2. Audience overlap mismatches – This was huge for me. AI tools can cross-reference a creator’s audience against demographic and interest databases. I was working with a creator who had supposedly “young female audience interested in beauty,” but when the AI mapped their actual audience data, it turned out 60% of their followers didn’t match that profile at all. They were mostly older male accounts following for different reasons. That mismatch would’ve tanked a campaign focused on millennial women.
3. Content-audience misalignment – This is subtle but important. AI can actually measure whether a creator’s content topics actually match their audience interests. I found one creator whose content was about fitness, but their audience was primarily interested in fashion and lifestyle. The AI flagged this as a warning sign—the creator might be losing audience relevance. Sure enough, their engagement had been slowly declining for months.

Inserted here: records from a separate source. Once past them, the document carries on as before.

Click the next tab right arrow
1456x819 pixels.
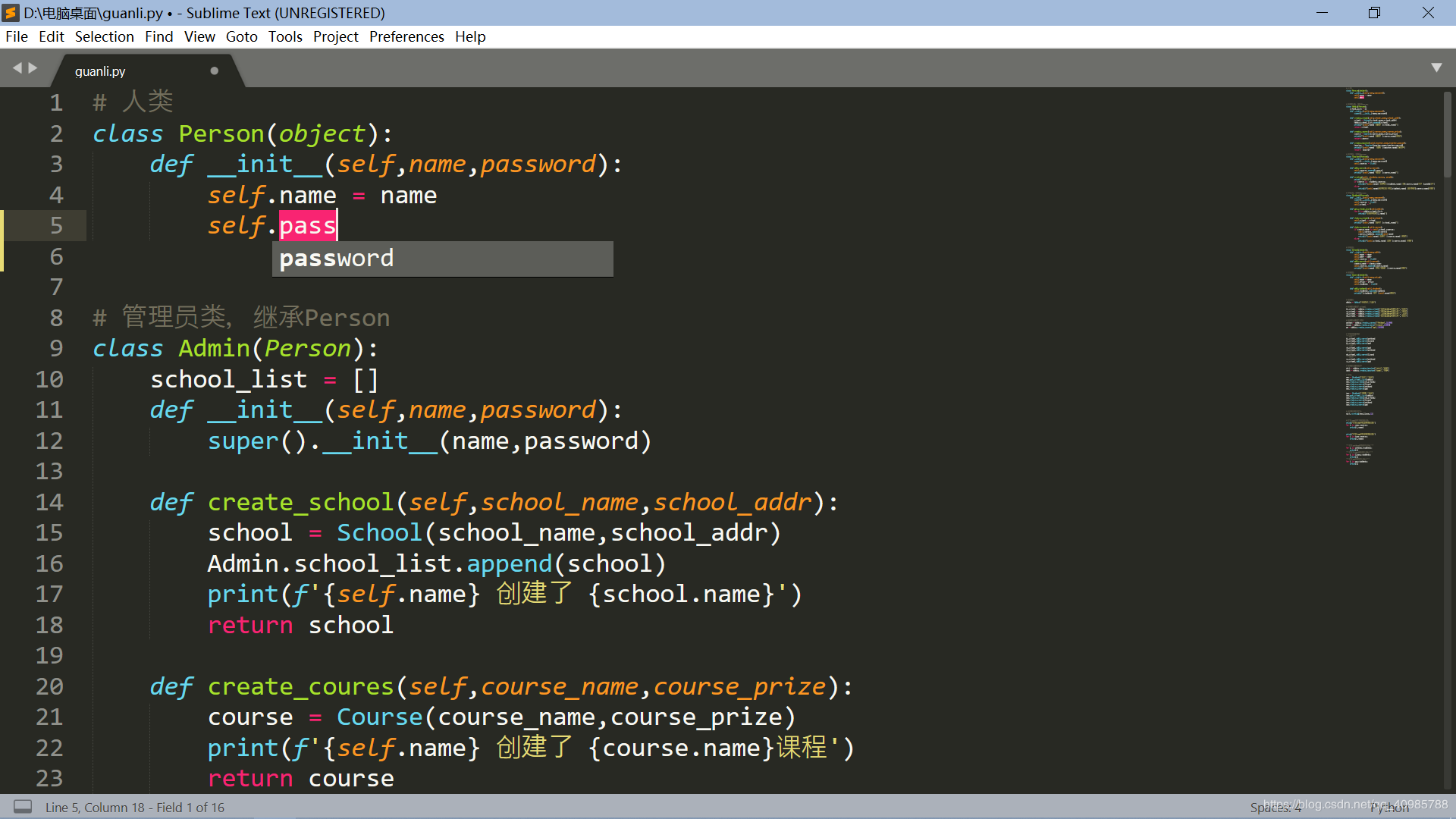pyautogui.click(x=33, y=68)
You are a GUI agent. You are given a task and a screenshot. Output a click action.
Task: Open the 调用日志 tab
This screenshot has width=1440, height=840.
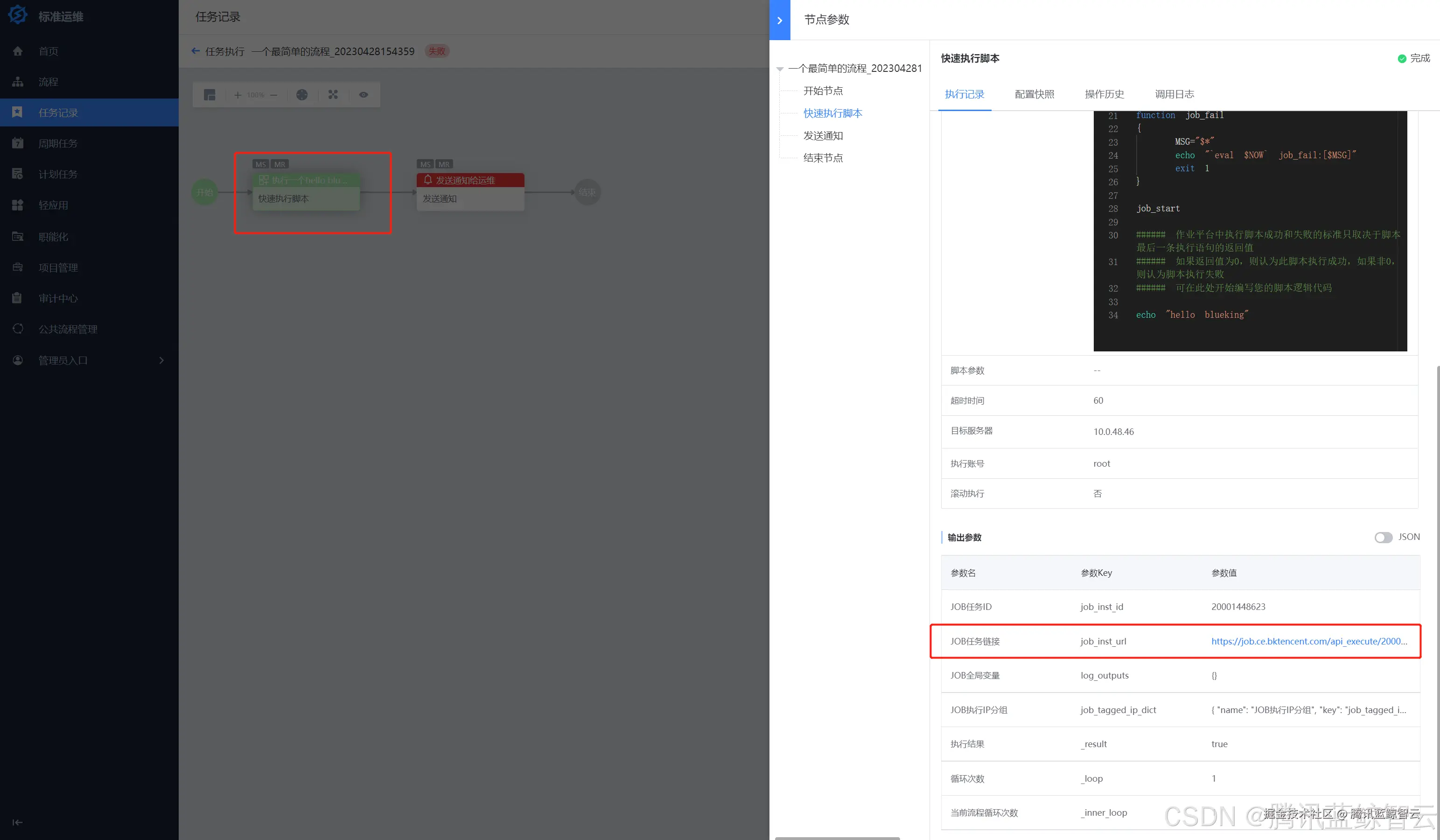1174,94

Now here’s the thing: I’m not saying AI is better than human judgment. But I am saying that AI is better at systematic pattern detection across large datasets. I can talk to 10 creators personally and get great instincts, but I can’t systematically analyze 500 creators by hand.
The real power seems to be in combining both. I do my AI screening first to flag potential issues or confirm that the basics check out, then I do a human review on the top candidates. When I talk to the creator or their manager, I’m asking more informed questions because I already know what the AI flagged.
What I’m curious about: what are the specific vetting signals you’ve found actually predict campaign success? Is it just engagement rates, or are there other patterns that matter for cross-market campaigns? And have you found cases where AI flagged something but it turned out to be a false alarm?